The recent challenge that comes to mind when thinking about how slackers can derail a project, unfortunately, is my current boss. I have to wonder first, though, how a slacker is defined. Is a slacker a person who doesn’t get work done because he or she is simply lazy, or is a slacker a person who doesn’t get his or her work done because he or she is inefficient or incompetent? In the case of my boss, I’m not sure whether it’s incompetency or laziness, so I’m going to say it’s a combination of those two problems. My first challenge for trainers monitoring the productivity of work groups is what to do when the problem person in the team is the boss? Is that a common problem? A work group often needs to wait for approval from its boss before moving forward, or sometimes it needs to wait for the boss to make a decision about a product, design, etc, before additional work can be done. Then, if it’s a small work group (like mine, which consists of only my boss and me), it may be a problem if the boss is willing to critique, but not to contribute. When projects assigned to work groups fail, how does a trainer or Human Resources executive bring to light the person or people most responsible for the failure? Is it important to assign blame? Many would say reflexively that blame isn’t important, but if you don’t know why the project was not completed, including the person or people who didn’t come through, how will you prevent the same kind of failure from happening again?
The second important issue is the kind of system at the company that needs to be in place for an employee to let the boss’s manager or Human Resources know that the boss was the problem. What kind of system should be in place, so employees are protected and taken seriously when they make such a complaint?

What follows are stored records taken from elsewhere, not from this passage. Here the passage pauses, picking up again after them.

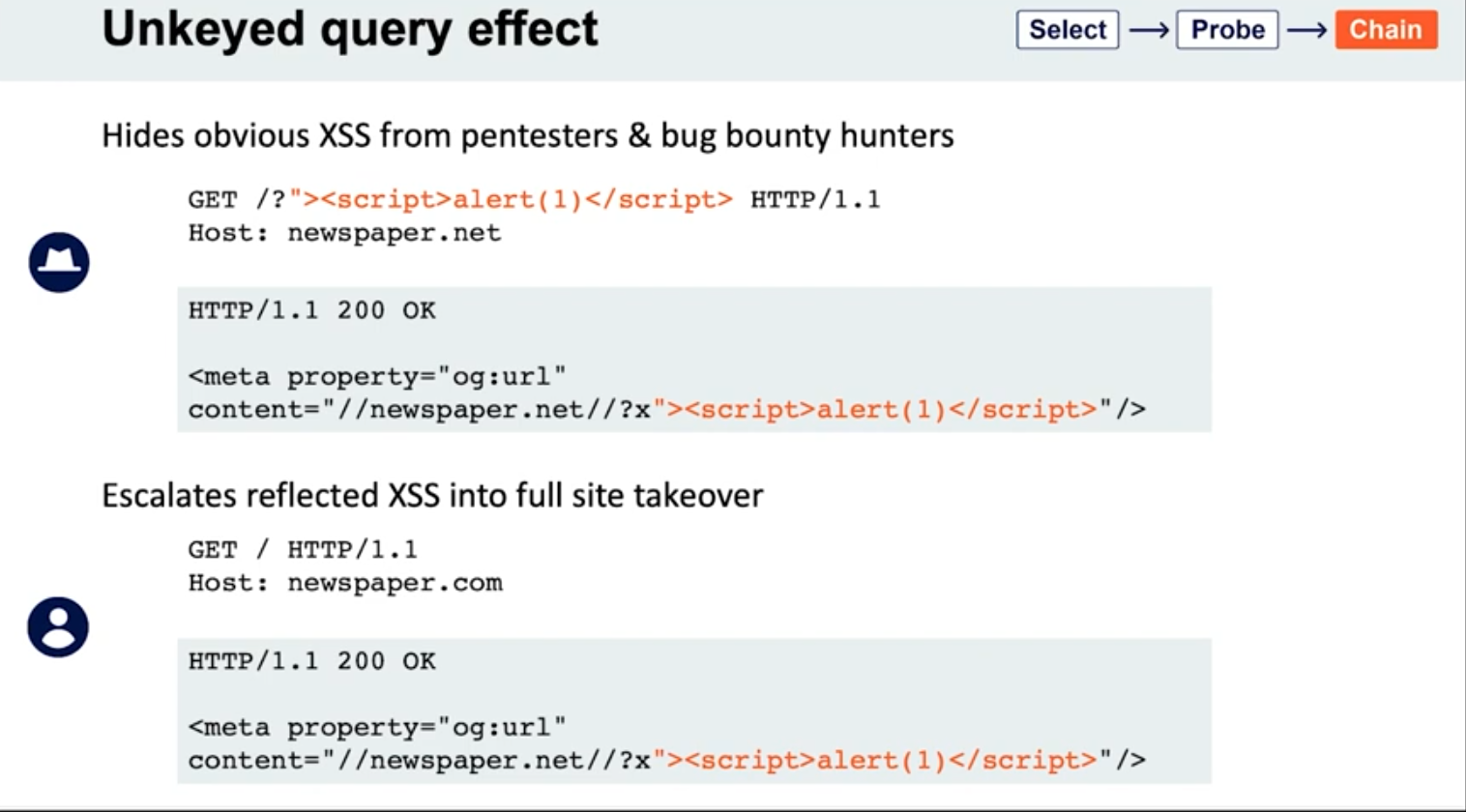Click the arrow between Probe and Chain
The width and height of the screenshot is (1466, 812).
tap(1306, 31)
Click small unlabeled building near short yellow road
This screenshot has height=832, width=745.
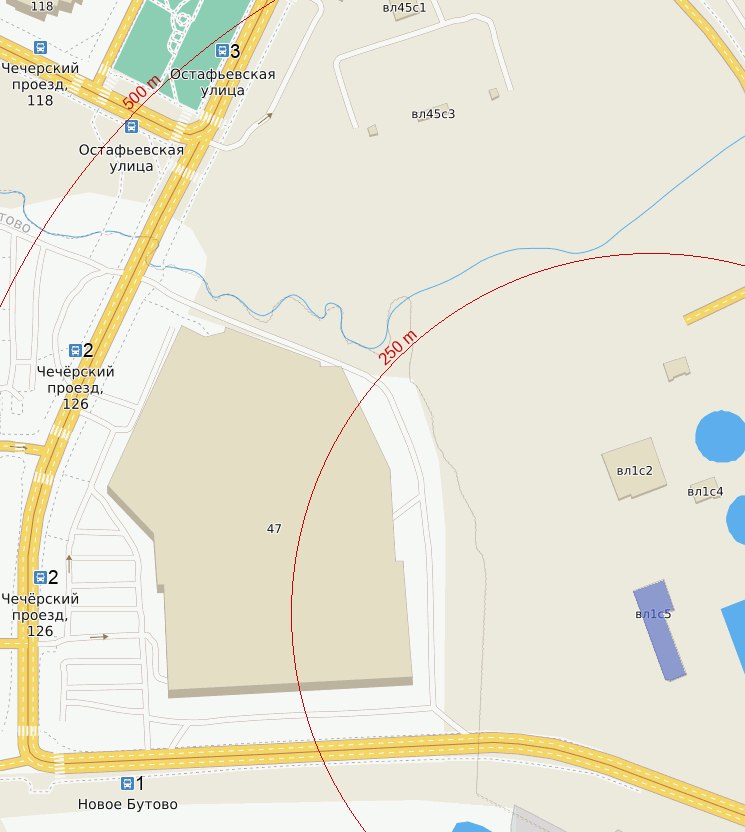677,368
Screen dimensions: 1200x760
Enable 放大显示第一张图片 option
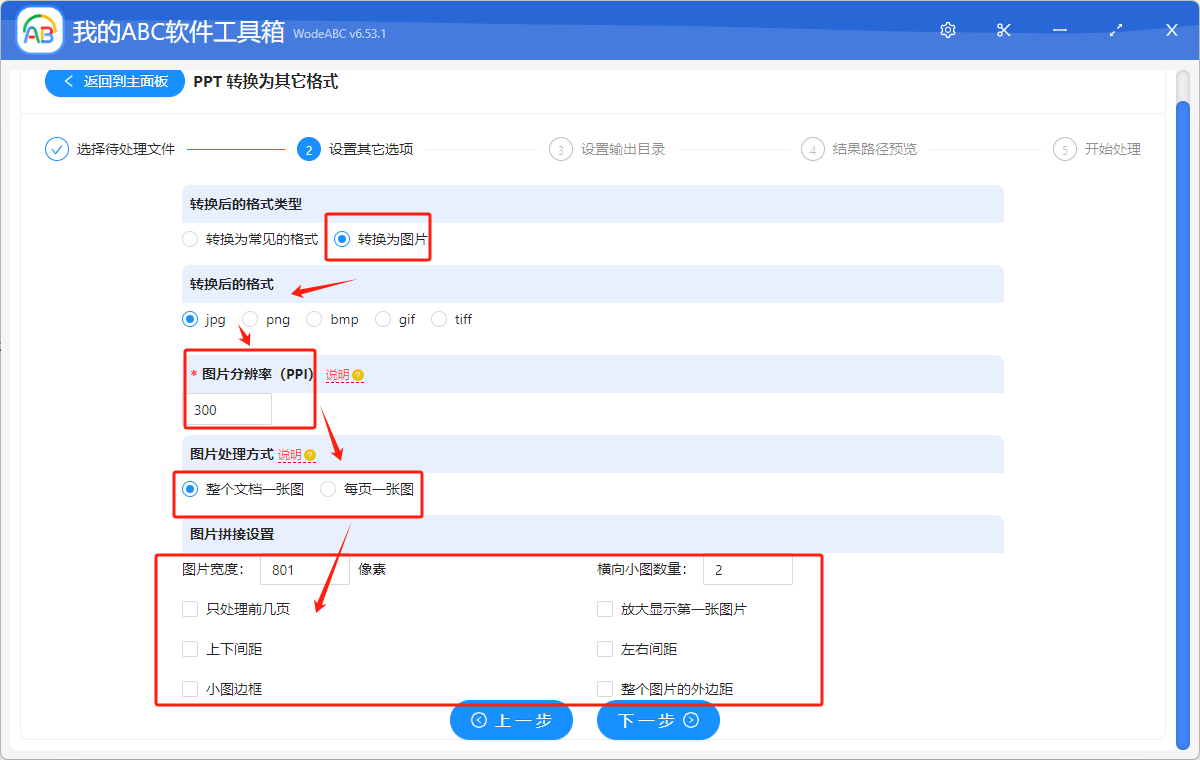[x=605, y=608]
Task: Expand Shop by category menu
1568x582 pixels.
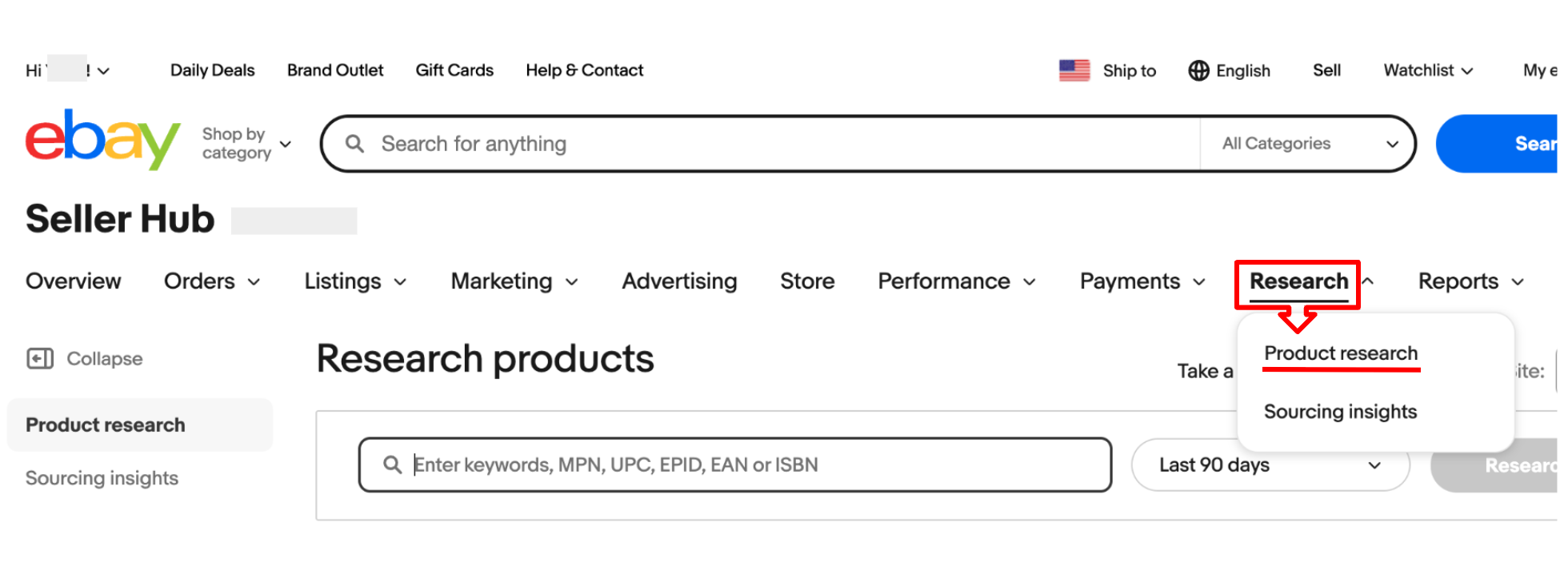Action: (x=246, y=144)
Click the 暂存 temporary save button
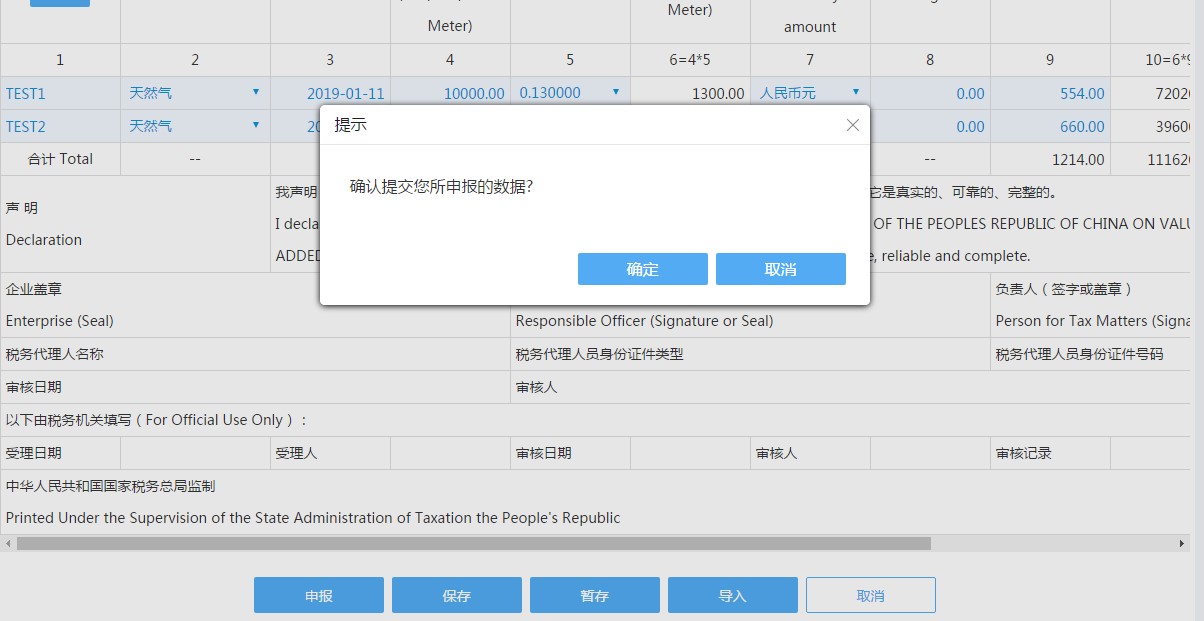The width and height of the screenshot is (1204, 621). (594, 595)
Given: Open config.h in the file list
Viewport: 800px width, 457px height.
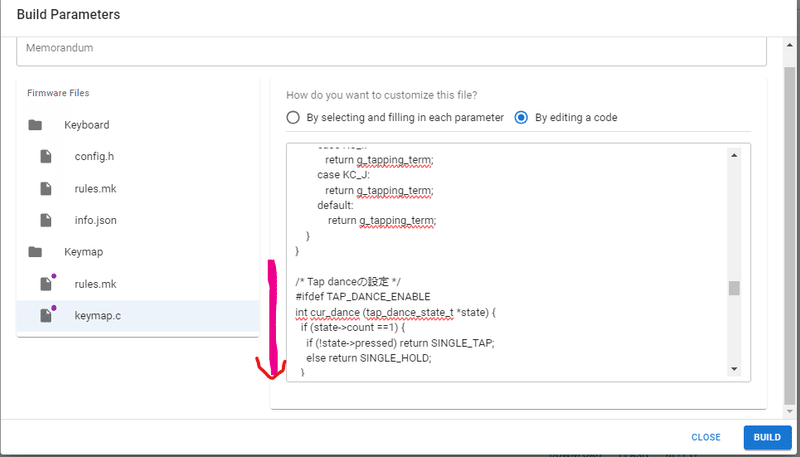Looking at the screenshot, I should pyautogui.click(x=94, y=157).
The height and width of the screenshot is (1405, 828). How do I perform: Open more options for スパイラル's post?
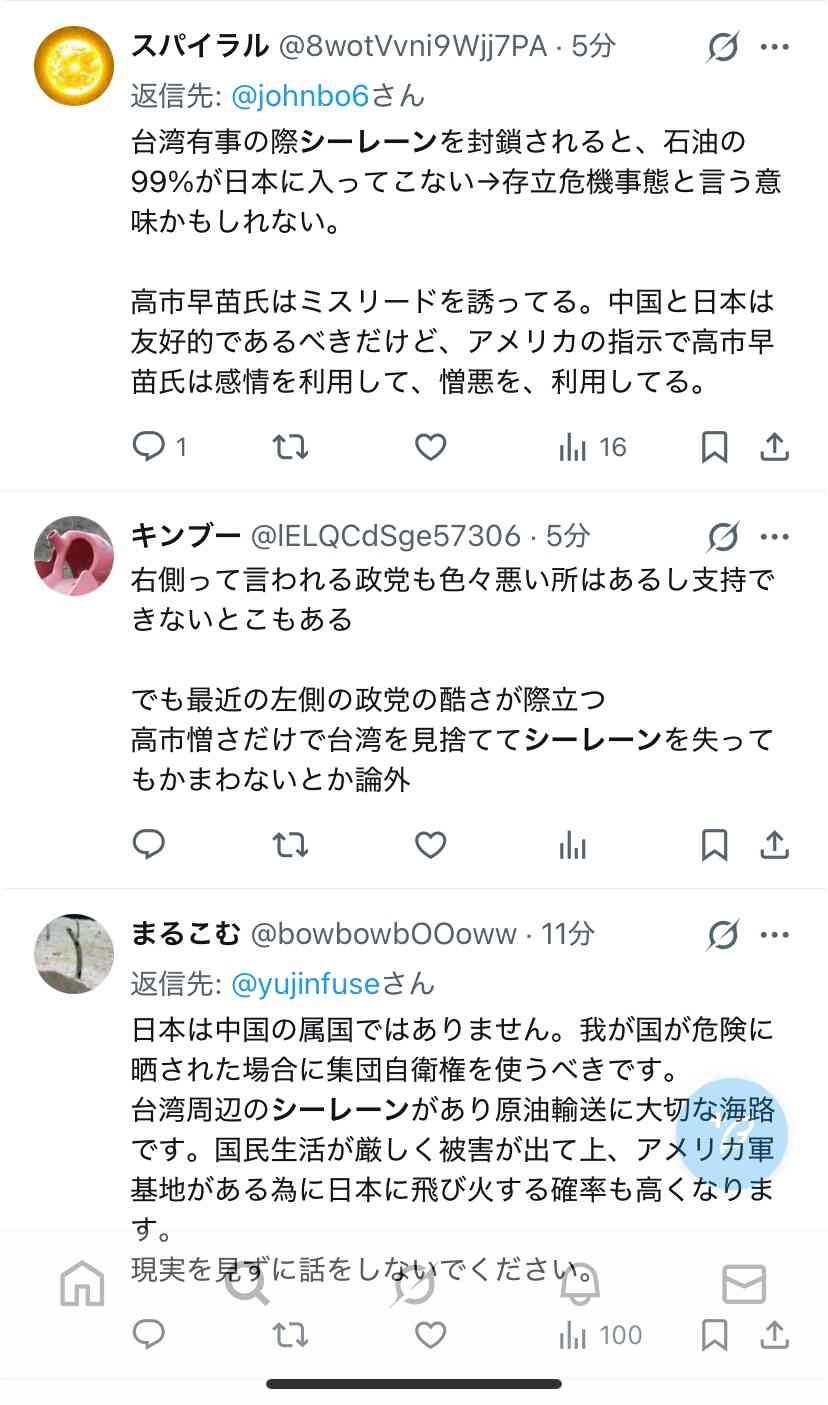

When the problem person in the group is a colleague, rather than the boss, what is the best approach for an employee to be instructed to take? Colleagues are likely to be friends, or at least friendly acquaintances, so an employee who finds his or her group project failing because of a particular person may be hesitant to strain that relationship by reporting the slacker.
A possible solution is for Human Resources or Learning and Development to create a group work project template on the company’s intranet or learning management system. The template would require input from all members of the team, and would require each person to report what they’ve done on the project at designated intervals, and also would require the group participants to attach to their report whatever it was that they said they did. If a person on the team has no deliverables to report and show off, then you might wonder whether that person needs to be in the group at all. When work group members are required to show at each stage of the project their contribution, accountability is unavoidable. If the boss hasn’t made the decision he or she needed to make by a certain time, or hasn’t provided the information he or she needed to provide to his or her group by a set time, then that failure will be on record. The best part about having a template like this for work group projects is that it makes performance appraisals easier. With today’s online systems, I’m sure it’s possible to also have the group project reports filed by each individual automatically integrated into each person’s performance file.
Do you make accountability easy for work teams, or do you suspect slackers (maybe even the boss!) are going undetected?